On 32-bit platforms, a Go int is an int32.
I worry about the use of int as the type for Github IDs in the go-github package.
Is there documentation to suggest that Github IDs are limited to 2 billion items? Seems unlikely. But I can't find anything.
I propose we keep "Number" fields as int, but change all the ID fields to be int64.
Thoughts?
/cc @gmlewis @willnorris @shurcooL
I totally agree. Absolutely.
I've noticed that too.
By now, there are definitely some IDs that exceed the capacity of int32. I have the following example. Consider the endpoint that returns all public events:
The first event I got from a query just now was:
{
"id": "5510765310",
"type": "WatchEvent",
"actor": {
"id": 12230841,
},
"repo": {
"id": 76620213,
},
"payload": {
"action": "started"
},
"public": true,
"created_at": "2017-03-17T01:19:24Z"
}
The ID of that event exceeds 2^31 - 1.
So far we've been using int IDs for consistency with existing fields. But it definitely makes sense to address all of them at once in a future change.
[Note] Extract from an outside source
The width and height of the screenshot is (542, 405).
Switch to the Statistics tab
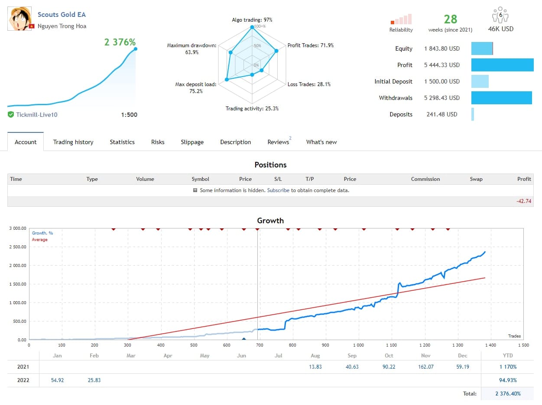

I propose we keep "Number" fields as int, but change all the
IDfields to beint64.
SGTM.
Actually, that's not a great example because https://godoc.org/github.com/google/go-github/github#Event.ID type is string, not int.
The fact that both events and notifications (types of objects that are very likely to have IDs surpass 2 billion) encode their IDs as JSON strings rather than JSON numbers suggests that other IDs may be much smaller.
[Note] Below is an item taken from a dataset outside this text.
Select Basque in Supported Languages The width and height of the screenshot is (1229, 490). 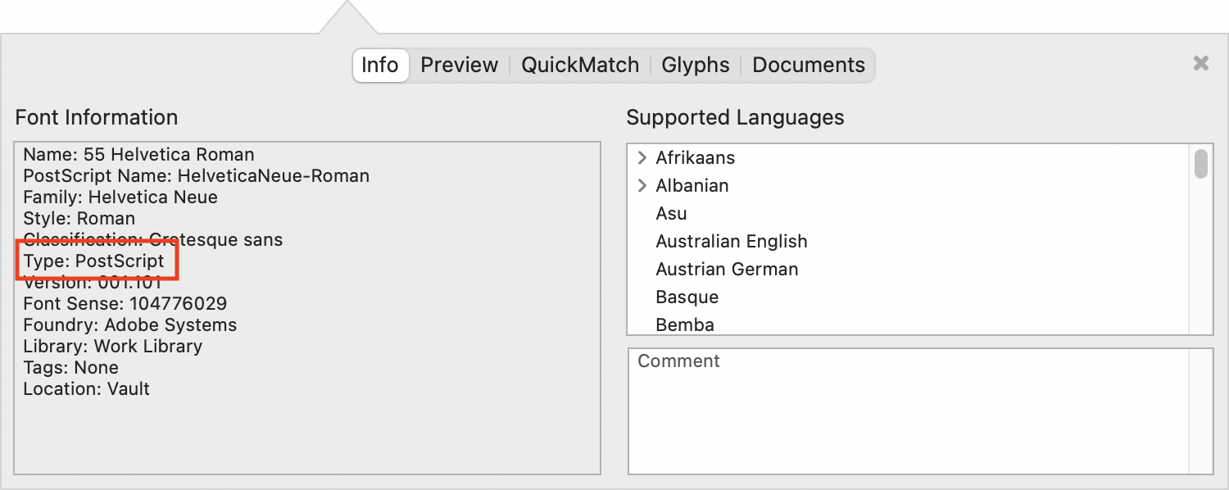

Is there documentation to suggest that Github IDs are limited to 2 billion items? Seems unlikely. But I can't find anything.
I've looked, and couldn't find anything either. But this is something that's important for the API docs to specify.
Perhaps it'd be useful to send GitHub support an email to inquire about this. If they can assure us that those IDs are guaranteed to fit into int32, we won't have to make a change now. If they can confirm that int32 may not be enough, we can feel better about making the change.
If they can assure us that those IDs are guaranteed to fit into int32
It's a global ID, right? It's not an ID scoped to just a single org or repo, right? If so, we don't need their confirmation. 2 billion is too small.
because https://godoc.org/github.com/google/go-github/github#Event.ID type is string
That is its own question. Why is it a string and not some integer type? Can it actually be non-numeric?
It's a global ID, right? It's not an ID scoped to just a single org or repo, right?
Which ID are you talking about? As far as I know, different types of objects have different ID namespaces.
There are IDs for users, repositories, events, notifications, gists (these are non-numbers), installations, etc.
I'm sure that at least the user and repo IDs are separate namespaces (so may share equal IDs; here is user with ID 1, and here's repo with ID 1), but not completely sure about the others.
Why is it a string and not some integer type?
The JSON object actually contains a JSON string, so it has to be decoded into a string.
We could consider the "string" option that encoding/json offers, then decoding into int64 is possible:
The "string" option signals that a field is stored as JSON inside a JSON-encoded string. It applies only to fields of string, floating point, integer, or boolean types. This extra level of encoding is sometimes used when communicating with JavaScript programs:
Int64String int64 `json:",string"`
But then we'd need to be very confident it would always work (not contain non-numeric characters, and not overflow int64). It's easier to be confident that string will always work.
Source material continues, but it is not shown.